The study examined nitrogen use strategies in the model alga Chlamydomonas reinhardtii by comparing growth on ammonium, nitrate, and urea, finding similar molar nitrogen utilization efficiency under saturating conditions. Rapid nitrogen uptake and storage were demonstrated through pulse experiments, and source‑specific transcriptome analysis revealed distinct regulation of assimilation pathways and transporters, supporting a model of flexible nitrogen acquisition and storage.

The authors introduced an enhancer-driven random gene overexpression (ERGO) screen in the green alga Chlamydomonas reinhardtii, generating >33,000 insertional mutants to identify genes affecting carotenoid metabolism. Visual screening revealed a mutant with elevated carotenoids and high‑light resistance, linked to upregulation of a novel F‑box protein gene (CMRP1), whose loss‑of‑function by CRISPR reduced carotenoid levels, confirming its regulatory role.

The study investigates how prior diurnal light acclimation influences fitness and the speed of photoprotective reprogramming in Chlamydomonas when light intensity shifts. HL‑acclimated cells show reduced growth and delayed cell‑cycle completion when moved to low light, whereas LL‑acclimated cells experience acute photodamage in high light but rapidly remodel thylakoid membranes, boost protective quenching, and restore chloroplast function within a single day. Transcriptomic and proteomic data reveal swift induction of thousands of genes, including those linked to the chloroplast unfolded protein response, underscoring the alga’s remarkable flexibility.

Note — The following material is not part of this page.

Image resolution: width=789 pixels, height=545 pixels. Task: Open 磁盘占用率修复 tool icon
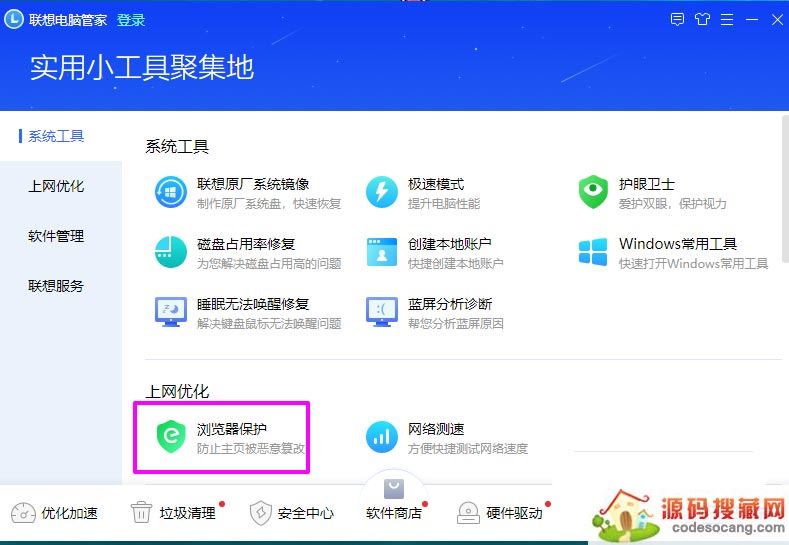171,252
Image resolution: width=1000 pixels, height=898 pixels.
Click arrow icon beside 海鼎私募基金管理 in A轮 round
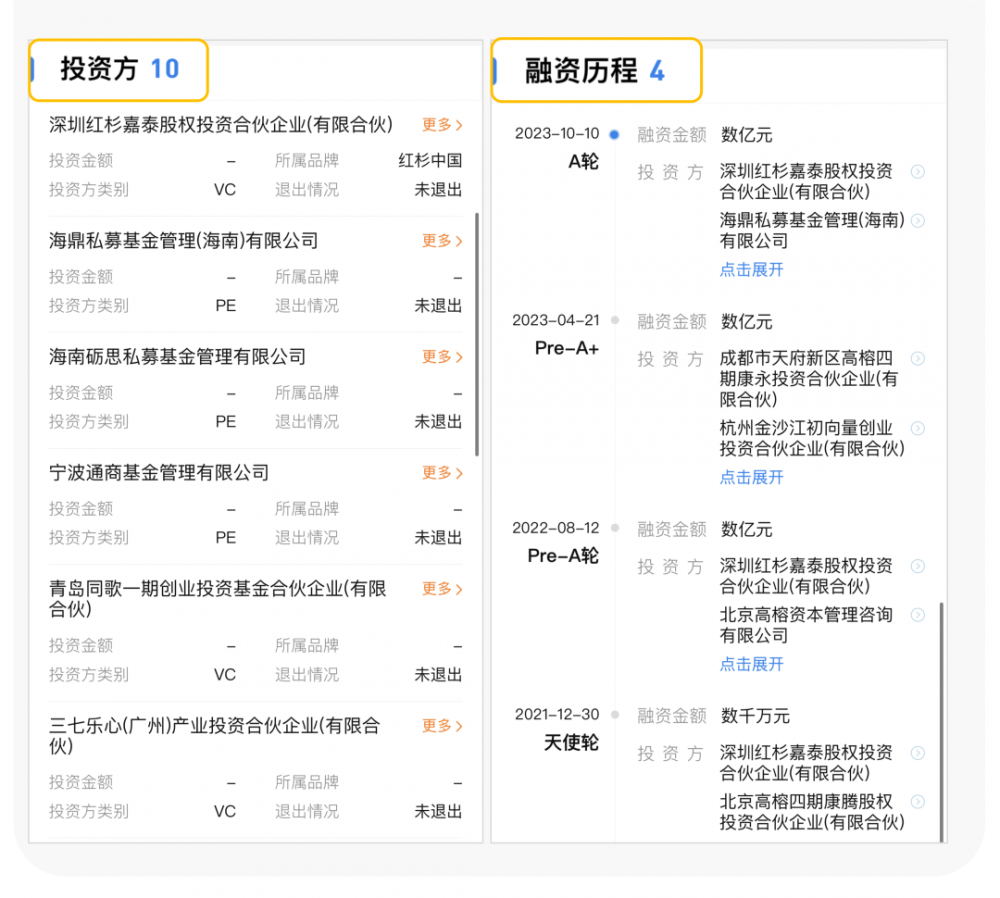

Using TurboID proximity labeling, the authors compared wild‑type CDJ5 with ATPase‑deficient and 4Fe‑4S‑cluster mutants in Chlamydomonas reinhardtii, revealing that the 4Fe‑4S cluster directs CDJ5 to a chloroplast microcompartment containing HSP70B, HSP90C, and PGRL1. The data suggest CDJ5, via its 4Fe‑4S cluster, cooperates with HSP70B/HSP90C to regulate photosynthetic electron flow and thylakoid membrane protein complex biogenesis.

The study demonstrates that Chlamydomonas reinhardtii elevates its intracellular zinc levels under low CO₂ conditions in a Cia5‑dependent manner, and reveals that Cia5 interacts constitutively with the metal‑binding GTPase ZNG3. While zng3 mutants retain most low‑CO₂ CCM gene induction, they fail to grow when excess carbon (high CO₂ or acetate) is supplied, suggesting ZNG3 and Cia5 jointly coordinate zinc trafficking and carbon metabolism.